*What is required*.
Copy out the lines from the one containing "You are a GUI" through the one containing "702x403 pixels.", inclusive, and write nothing else.

*Record list*.

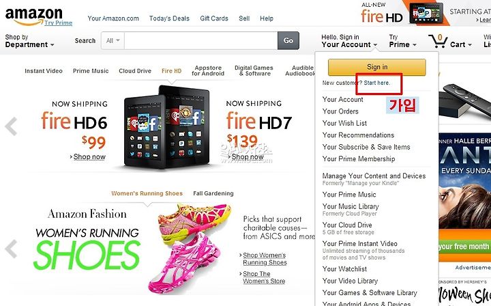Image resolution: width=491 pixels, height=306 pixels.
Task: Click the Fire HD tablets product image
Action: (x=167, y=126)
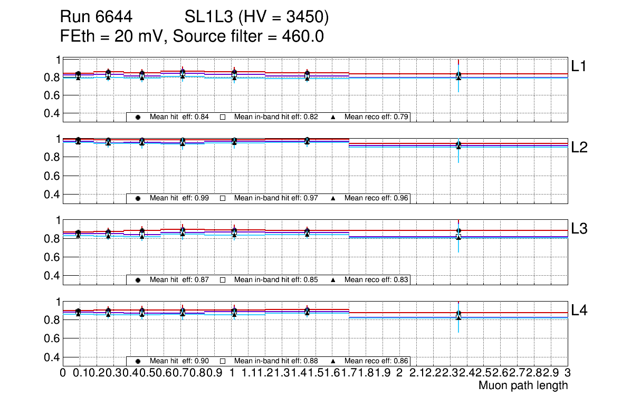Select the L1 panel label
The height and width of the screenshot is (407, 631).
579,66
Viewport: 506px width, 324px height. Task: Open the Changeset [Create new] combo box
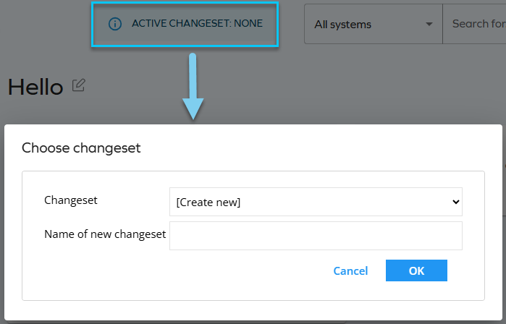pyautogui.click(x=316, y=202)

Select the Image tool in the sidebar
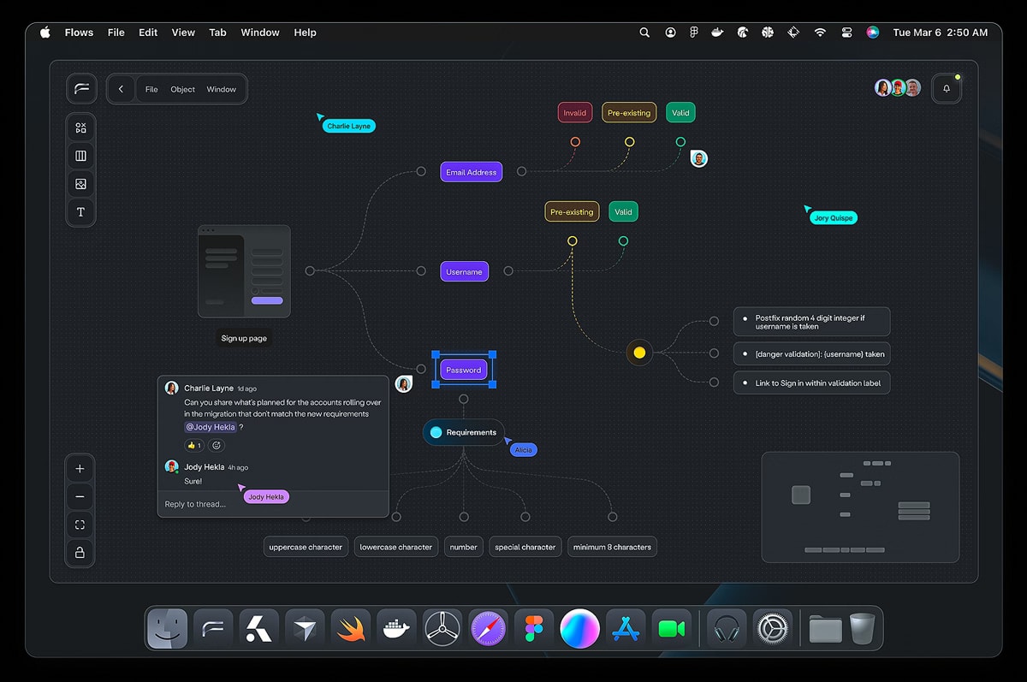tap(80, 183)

...

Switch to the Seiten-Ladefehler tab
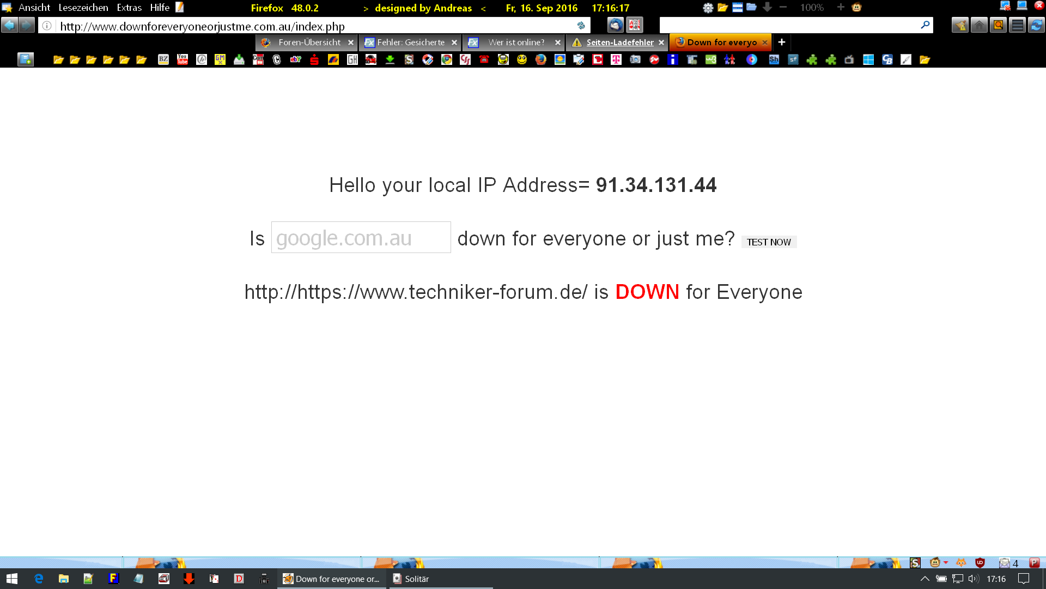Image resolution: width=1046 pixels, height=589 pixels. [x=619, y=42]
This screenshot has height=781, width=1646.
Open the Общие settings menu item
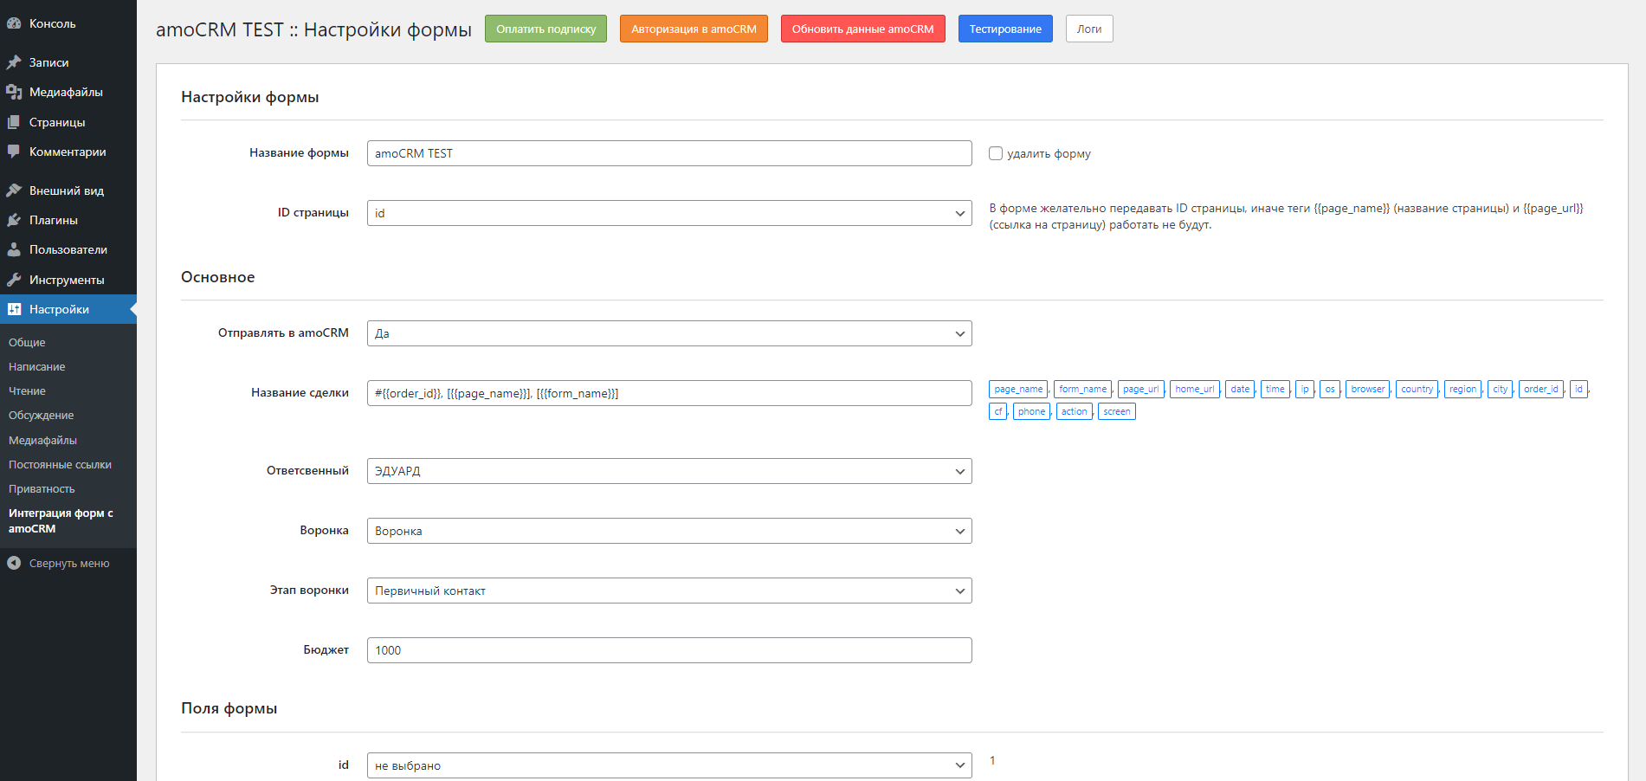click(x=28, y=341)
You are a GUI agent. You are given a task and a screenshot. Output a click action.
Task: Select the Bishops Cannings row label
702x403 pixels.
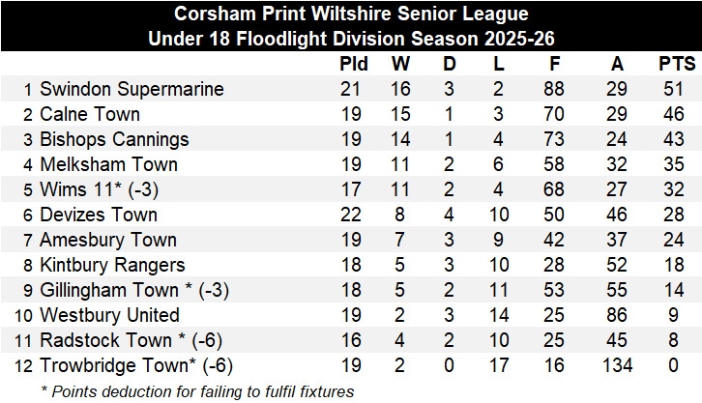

*In response*.
You are a GUI agent. You are given a task and a screenshot. Output a click action.
Task: Select the Bishops Cannings row label
702x403 pixels.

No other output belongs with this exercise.